Study material
+===+

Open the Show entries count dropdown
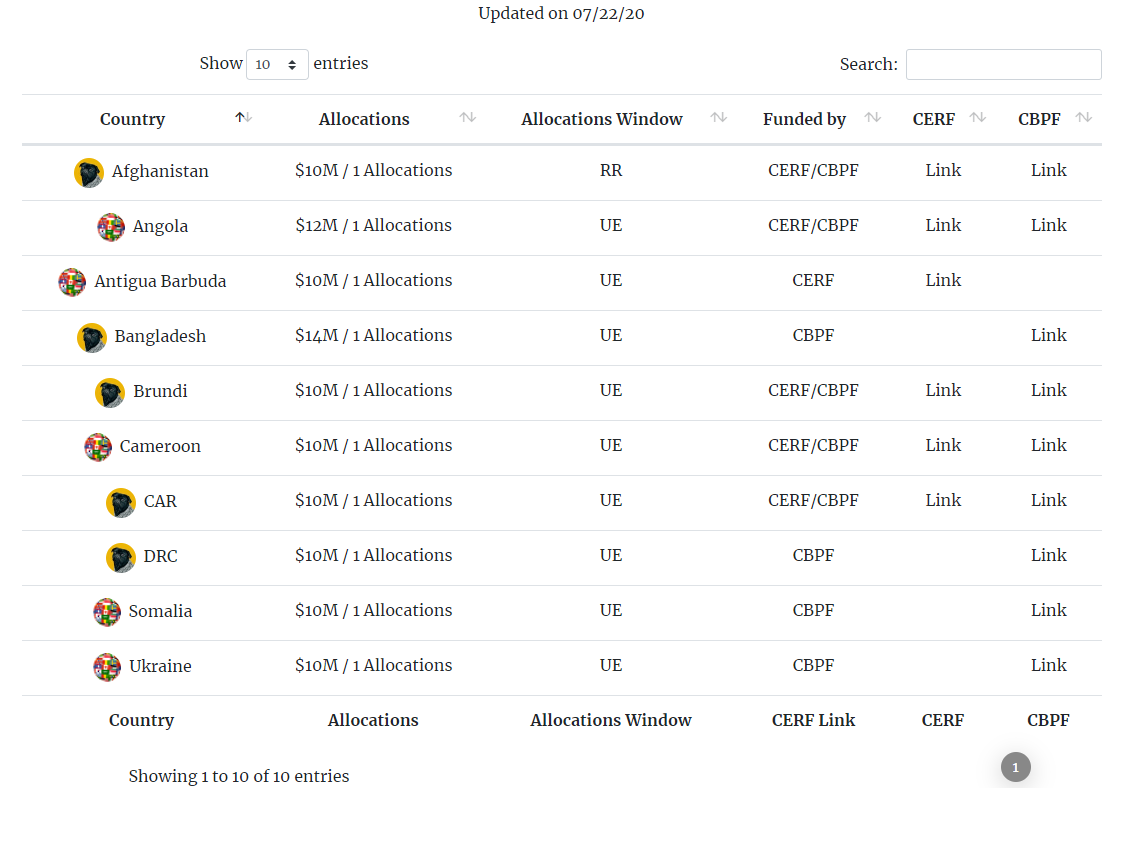 [277, 64]
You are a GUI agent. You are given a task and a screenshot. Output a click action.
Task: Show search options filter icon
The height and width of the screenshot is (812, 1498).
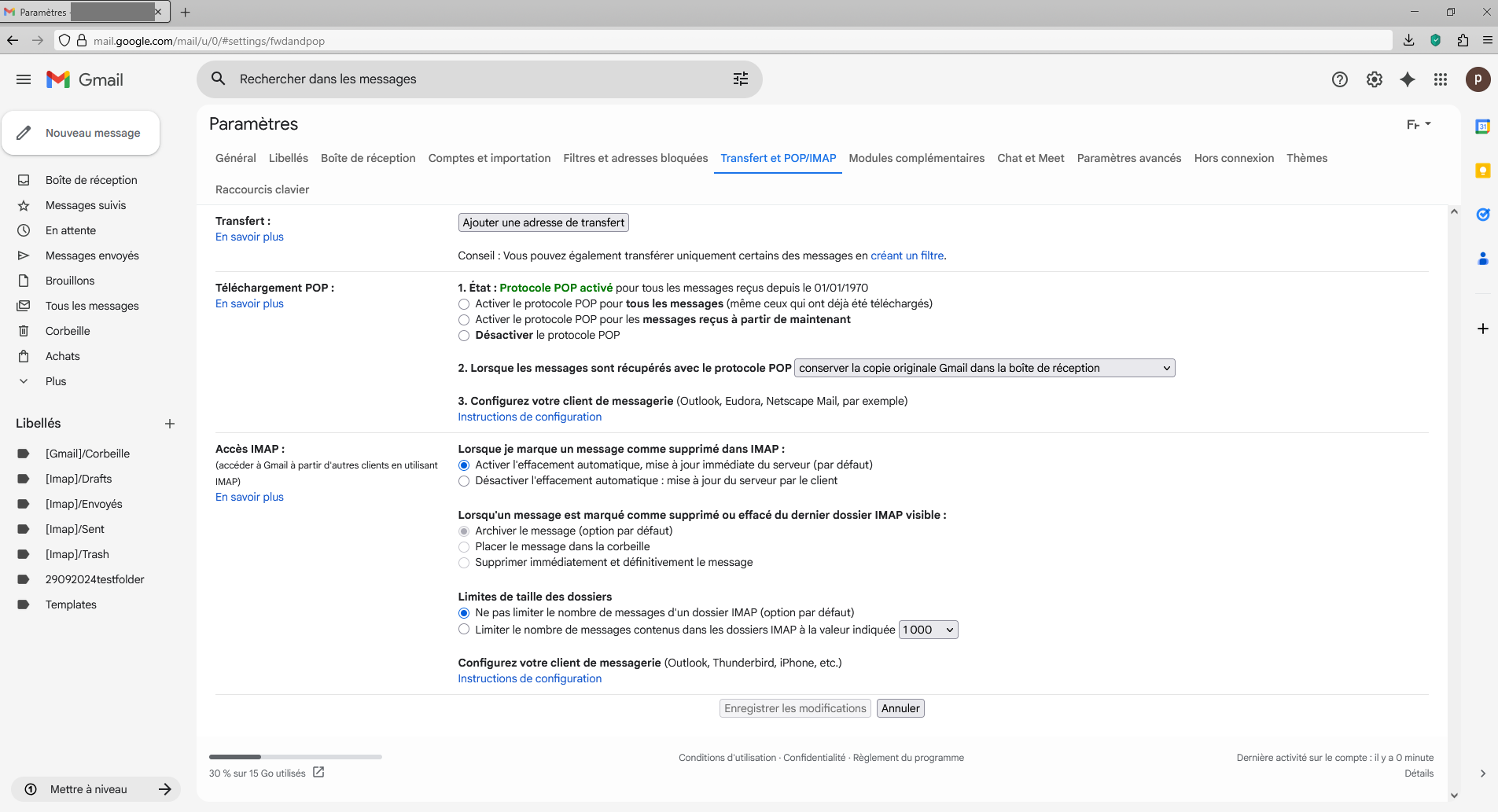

+===+

Task description
List every line from the entries above in which "screenshot" appears.

Exercise answer
You are a GUI agent. You are given a task and a screenshot. Output a click action.
The height and width of the screenshot is (812, 1498).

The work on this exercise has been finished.